ASD, Autism, Canada, Disabled, Grade School, HIghschool, Individualized Education Program, Manitoba, Non-Verbal, Ontario, Preschool education, Special Needs, Speech and language pathology, Speech Devices, Winnipeg
Troy is basically non-verbal.
Yes, he says ‘mom, mom, mom’, usually when his bottom lip is coming out and he is terribly upset about something and this is the only time you will see him cry.
He use to say ‘bwah, bwah, bwah’, which we think meant Brian, his stepfather. He would say “bwahbwah”, which are sure meant his brother. He would mimic sounds that he heard from us and go up and down a scale with them. But we rarely hear that anymore.
A long time ago, I heard him say ‘grandma’ once and “crash” but those words and a few others have all disappeared.
He can sign. He signs “I want” by rubbing his thumb against his pointer finger. He can sign “please” by rubbing his chest round and round. He signs “drink” by pulling on his lips and ‘eat’ by circling his fist over his mouth, or is that the other way around? He can make a sentence with them all, though sometimes it’s back to front or middle to front, etc.
He can use a speech device, which took years to get. When asked specific questions, he can press the button for his answer. Many of us wonder, if he just does this randomly or it’s what he really wants.

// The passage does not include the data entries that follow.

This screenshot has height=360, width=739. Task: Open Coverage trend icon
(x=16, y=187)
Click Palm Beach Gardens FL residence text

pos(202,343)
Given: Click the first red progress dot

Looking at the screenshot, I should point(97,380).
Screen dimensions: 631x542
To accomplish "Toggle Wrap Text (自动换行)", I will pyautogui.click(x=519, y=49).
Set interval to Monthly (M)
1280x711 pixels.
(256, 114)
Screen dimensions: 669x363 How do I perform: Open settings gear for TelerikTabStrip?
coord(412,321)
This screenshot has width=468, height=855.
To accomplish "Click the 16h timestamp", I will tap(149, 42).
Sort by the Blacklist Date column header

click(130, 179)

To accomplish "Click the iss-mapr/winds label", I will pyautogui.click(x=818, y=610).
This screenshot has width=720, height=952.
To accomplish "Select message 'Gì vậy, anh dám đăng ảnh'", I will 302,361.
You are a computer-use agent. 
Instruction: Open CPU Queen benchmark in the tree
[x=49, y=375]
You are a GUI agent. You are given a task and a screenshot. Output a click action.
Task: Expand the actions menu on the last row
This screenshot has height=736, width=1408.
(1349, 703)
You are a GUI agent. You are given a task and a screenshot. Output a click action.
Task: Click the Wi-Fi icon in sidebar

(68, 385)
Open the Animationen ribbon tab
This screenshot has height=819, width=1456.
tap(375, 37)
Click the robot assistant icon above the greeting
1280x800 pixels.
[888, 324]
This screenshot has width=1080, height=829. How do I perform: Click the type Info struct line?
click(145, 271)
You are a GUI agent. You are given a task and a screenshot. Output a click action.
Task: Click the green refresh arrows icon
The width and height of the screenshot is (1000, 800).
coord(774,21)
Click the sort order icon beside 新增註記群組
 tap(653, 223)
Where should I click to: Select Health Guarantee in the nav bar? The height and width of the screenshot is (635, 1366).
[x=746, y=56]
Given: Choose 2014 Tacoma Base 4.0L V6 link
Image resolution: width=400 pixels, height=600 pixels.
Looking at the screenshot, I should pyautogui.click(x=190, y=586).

Speech Therapy was offered Pre-School, but the Ontario Government weren’t paying therapists enough and so we went through quite a few in a space of 3 years. In got to the point of being ridiculous, I wrote the government and requested all families receive the funds owing, so we could hire our own. That didn’t work out too well, as there weren’t many to hire independently back then.
In Grade School, we had two speech programs. Troy didn’t qualify for either because he didn’t speak. Say What? Yes, you are reading that correctly and never did I receive an explanation.
I had been using picture symbols on my own and having some success with them; however his teacher and a Speech Therapist (who was trying to help) insisted we teach Troy PECS. I attended a half day session with a specialist, along with his EAs, his teacher and a few others. I diligently went through the arduous process of PECS. I wasn’t having much success once again, but I stuck with it. The end of the year IEP brought to my attention the school hadn’t bothered with the process.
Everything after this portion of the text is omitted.